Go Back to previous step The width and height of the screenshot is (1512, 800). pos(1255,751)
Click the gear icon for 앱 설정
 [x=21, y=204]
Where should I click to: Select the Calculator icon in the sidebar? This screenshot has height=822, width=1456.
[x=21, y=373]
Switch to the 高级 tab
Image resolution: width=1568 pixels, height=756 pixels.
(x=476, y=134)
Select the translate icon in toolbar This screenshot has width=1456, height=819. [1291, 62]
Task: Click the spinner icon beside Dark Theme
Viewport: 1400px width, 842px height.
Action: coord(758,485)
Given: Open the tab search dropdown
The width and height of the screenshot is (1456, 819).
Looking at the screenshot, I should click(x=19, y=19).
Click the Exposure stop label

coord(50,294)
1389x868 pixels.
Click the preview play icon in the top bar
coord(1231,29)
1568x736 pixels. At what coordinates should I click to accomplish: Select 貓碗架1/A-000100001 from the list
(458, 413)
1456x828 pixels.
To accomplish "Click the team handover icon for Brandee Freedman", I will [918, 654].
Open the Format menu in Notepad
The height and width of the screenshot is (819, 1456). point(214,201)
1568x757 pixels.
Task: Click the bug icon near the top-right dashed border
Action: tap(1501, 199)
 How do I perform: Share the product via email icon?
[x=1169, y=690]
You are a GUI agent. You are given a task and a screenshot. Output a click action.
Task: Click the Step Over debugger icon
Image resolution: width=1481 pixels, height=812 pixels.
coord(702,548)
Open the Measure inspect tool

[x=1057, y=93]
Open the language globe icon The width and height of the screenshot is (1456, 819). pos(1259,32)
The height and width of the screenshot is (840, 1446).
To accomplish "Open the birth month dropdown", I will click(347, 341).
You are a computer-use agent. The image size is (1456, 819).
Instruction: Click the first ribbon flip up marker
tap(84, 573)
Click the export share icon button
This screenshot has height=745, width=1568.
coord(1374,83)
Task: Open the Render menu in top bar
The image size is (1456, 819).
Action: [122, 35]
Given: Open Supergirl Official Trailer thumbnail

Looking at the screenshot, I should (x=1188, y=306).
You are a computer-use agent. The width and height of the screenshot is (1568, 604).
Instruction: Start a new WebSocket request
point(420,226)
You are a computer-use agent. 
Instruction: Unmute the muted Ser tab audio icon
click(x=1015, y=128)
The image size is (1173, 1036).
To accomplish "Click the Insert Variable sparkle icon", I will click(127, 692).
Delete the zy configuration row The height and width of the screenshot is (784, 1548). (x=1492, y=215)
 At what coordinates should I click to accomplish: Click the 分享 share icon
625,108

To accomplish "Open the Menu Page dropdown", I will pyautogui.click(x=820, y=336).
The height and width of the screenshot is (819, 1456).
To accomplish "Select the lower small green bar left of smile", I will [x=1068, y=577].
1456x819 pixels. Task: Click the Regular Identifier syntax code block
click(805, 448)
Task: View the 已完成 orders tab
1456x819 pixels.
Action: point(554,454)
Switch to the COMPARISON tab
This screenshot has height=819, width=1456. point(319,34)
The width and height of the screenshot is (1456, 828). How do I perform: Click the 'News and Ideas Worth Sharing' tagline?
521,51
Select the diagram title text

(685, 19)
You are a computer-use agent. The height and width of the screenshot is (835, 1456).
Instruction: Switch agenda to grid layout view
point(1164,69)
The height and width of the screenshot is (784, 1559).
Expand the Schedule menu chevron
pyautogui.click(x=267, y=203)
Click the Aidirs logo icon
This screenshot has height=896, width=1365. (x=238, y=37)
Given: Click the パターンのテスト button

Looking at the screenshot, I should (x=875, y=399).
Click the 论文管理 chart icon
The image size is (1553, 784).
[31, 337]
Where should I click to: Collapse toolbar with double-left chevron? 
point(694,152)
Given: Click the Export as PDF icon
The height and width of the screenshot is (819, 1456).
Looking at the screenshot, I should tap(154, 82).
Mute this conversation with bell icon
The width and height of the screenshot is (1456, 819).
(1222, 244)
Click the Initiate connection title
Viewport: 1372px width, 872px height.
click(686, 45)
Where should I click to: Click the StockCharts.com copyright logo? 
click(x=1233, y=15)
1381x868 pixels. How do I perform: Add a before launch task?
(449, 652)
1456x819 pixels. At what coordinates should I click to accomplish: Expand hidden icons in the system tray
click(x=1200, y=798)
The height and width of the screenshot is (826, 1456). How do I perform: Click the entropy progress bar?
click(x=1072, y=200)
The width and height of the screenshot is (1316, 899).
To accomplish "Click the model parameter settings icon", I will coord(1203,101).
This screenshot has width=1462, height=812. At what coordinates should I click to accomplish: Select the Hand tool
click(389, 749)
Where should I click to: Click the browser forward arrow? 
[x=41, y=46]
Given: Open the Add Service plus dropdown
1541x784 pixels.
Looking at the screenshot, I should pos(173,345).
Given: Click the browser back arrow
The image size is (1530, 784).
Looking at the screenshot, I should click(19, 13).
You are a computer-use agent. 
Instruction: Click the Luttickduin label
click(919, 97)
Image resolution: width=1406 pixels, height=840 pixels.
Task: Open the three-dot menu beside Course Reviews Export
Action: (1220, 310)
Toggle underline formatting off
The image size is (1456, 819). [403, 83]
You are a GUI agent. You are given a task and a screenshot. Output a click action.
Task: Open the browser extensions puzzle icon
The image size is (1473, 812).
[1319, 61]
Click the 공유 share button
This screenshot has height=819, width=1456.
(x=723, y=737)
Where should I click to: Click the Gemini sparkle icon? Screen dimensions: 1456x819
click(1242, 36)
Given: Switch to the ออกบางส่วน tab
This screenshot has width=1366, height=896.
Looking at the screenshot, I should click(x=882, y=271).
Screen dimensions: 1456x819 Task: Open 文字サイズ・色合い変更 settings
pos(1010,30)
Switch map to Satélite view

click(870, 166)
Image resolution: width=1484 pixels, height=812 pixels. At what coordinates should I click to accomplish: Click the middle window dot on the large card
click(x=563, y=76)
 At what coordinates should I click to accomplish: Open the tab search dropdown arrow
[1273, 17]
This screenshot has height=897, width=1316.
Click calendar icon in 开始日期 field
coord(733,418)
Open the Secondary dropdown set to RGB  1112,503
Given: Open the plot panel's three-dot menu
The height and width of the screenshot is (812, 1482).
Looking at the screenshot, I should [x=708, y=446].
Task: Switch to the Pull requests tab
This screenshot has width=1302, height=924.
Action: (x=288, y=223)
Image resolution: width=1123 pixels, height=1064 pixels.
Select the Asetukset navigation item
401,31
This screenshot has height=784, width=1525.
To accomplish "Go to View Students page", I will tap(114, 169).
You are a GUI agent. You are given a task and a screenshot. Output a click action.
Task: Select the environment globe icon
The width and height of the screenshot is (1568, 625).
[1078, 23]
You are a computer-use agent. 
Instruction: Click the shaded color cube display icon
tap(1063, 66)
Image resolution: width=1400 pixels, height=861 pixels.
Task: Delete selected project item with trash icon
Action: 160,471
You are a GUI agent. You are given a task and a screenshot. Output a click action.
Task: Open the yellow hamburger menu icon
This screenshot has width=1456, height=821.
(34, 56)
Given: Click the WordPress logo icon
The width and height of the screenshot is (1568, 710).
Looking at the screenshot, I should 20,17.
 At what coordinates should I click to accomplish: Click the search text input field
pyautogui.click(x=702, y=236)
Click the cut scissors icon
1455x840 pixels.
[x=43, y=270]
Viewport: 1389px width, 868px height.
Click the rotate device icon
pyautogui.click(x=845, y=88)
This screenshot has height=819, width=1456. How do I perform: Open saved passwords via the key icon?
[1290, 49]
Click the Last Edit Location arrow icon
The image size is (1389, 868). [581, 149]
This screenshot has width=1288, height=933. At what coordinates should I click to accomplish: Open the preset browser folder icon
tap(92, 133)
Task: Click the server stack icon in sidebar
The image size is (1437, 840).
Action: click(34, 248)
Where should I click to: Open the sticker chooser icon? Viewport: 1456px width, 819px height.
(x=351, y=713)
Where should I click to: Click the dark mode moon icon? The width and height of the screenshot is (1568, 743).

+---+

Go through the records above, find each line with the string "will", and copy it.

To accomplish "Click the team handover icon for Brandee Freedman", I will [918, 654].
To accomplish "Open the birth month dropdown", I will click(347, 341).
To accomplish "Click the Insert Variable sparkle icon", I will click(127, 692).
To accomplish "Open the Menu Page dropdown", I will pyautogui.click(x=820, y=336).
To accomplish "Select the lower small green bar left of smile", I will [x=1068, y=577].
To accomplish "Click the model parameter settings icon", I will coord(1203,101).
To accomplish "Go to View Students page", I will tap(114, 169).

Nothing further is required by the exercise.